15/06/2026 – Hay paisajes que guardan el eco de la historia, caminos donde el silencio del monte parece susurrar los nombres de quienes forjaron la patria. Para entender el legado del general Martín Miguel de Güemes, no basta con leer los manuales escolares; hay que recorrer los senderos de tierra y cornisa que transitaron sus gauchos.
El doctor Abel Cornejo —abogado, historiador y autor de libros fundamentales como La mirada de Güemes— nos invita a desandar una ruta que conecta el paisaje salteño con la memoria viva del héroe nacional. A solo 45 minutos de Salta Capital, sobre la Ruta Provincial 45, se despliega un itinerario histórico que se conserva en un estado excepcional gracias al respeto y cuidado de los propios lugareños.
El viaje espiritual comienza en la densa vegetación de la Cañada de la Horqueta. Allí se erige un monolito levantado en 1934 en el sitio exacto donde el prócer pasó sus últimos diez días de agonía tras ser herido por las tropas realistas. El lugar fue señalado originalmente por el nieto de un gaucho de su confianza. Antes de que se construyera el monumento de piedra, los criollos ya se internaban en el monte para prenderle velas a Güemes, un santo popular de la causa independentista. Murió bajo un sevil colorado un sábado 17 de junio de 1821, a los 36 años, desatando el dolor de sus milicianos, quienes se abalanzaron sobre su camastro para conservar pedazos de su uniforme como reliquias sagradas.

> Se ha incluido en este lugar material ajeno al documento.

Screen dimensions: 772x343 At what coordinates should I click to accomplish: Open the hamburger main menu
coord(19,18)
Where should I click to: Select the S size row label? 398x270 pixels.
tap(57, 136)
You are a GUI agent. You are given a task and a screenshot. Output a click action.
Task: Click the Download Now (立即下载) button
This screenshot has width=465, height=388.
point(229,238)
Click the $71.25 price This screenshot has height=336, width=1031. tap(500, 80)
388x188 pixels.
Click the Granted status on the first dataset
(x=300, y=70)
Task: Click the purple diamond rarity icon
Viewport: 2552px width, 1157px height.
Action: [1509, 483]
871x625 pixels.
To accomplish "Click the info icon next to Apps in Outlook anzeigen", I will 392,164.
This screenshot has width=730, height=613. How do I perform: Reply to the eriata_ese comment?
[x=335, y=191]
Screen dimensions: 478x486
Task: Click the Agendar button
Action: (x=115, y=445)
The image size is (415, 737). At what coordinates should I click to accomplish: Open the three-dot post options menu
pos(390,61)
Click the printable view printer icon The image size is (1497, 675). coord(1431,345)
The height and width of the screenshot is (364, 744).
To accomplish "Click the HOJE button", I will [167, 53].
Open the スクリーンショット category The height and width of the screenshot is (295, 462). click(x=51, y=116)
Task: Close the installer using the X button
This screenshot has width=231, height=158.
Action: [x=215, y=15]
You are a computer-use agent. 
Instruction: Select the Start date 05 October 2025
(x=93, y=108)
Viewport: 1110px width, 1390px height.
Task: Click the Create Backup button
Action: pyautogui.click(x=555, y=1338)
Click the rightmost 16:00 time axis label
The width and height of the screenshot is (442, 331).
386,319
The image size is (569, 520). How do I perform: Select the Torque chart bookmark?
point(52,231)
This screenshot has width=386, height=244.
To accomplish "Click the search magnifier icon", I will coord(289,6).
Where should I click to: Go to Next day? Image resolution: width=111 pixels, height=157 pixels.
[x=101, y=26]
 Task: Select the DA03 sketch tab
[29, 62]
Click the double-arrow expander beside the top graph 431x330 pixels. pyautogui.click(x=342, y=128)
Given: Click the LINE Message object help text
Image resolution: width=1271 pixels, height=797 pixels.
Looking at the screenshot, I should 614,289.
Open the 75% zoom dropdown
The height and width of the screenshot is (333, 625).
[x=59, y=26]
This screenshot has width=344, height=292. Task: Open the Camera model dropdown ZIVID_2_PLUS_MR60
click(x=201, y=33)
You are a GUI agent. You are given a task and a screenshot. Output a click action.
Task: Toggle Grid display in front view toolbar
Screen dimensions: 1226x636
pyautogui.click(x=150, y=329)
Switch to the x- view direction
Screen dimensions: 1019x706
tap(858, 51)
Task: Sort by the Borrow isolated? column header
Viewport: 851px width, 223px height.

Siguiendo el camino se llega a Finca La Cruz, una imponente casona que conserva el 70% de su estructura original intacta y que sirvió como su cuartel general de operaciones. Desde este punto estratégico, ubicado en una altiplanicie a más de 2.000 metros de altura, Güemes y sus gauchos dominaban visualmente el Valle de Lerma para cortar los suministros y el agua de los invasores españoles. La casona fue escenario de batallas feroces; solo durante la cuarta invasión realista llegaron a librarse 19 combates simultáneos en sus alrededores en un solo día.
El circuito cierra en la histórica capilla de El Chamical, construida en 1818 por orden del propio general. Fue allí donde recibió su primera sepultura antes de iniciar un largo peregrinaje de descansos finales que culminaría, un siglo después, en el Panteón de las Glorias del Norte en la Catedral Basílica de Salta. Hoy descansa junto a su esposa, Carmen Puch, quien murió de tristeza pocos meses después que él tras pasar sus años de matrimonio huyendo por los montes para proteger a sus hijos.
La Ruta Güemesiana no es solo turismo; es un puente hacia una identidad. El doctor Abel Cornejo sintetiza lo que estos sitios históricos nos susurran al oído: «El legado de Güemes está basado sobre tres valores muy importantes: la austeridad, el coraje y la firmeza de sus convicciones». Un héroe cuya huella sigue marcada a fuego en la tierra salteña.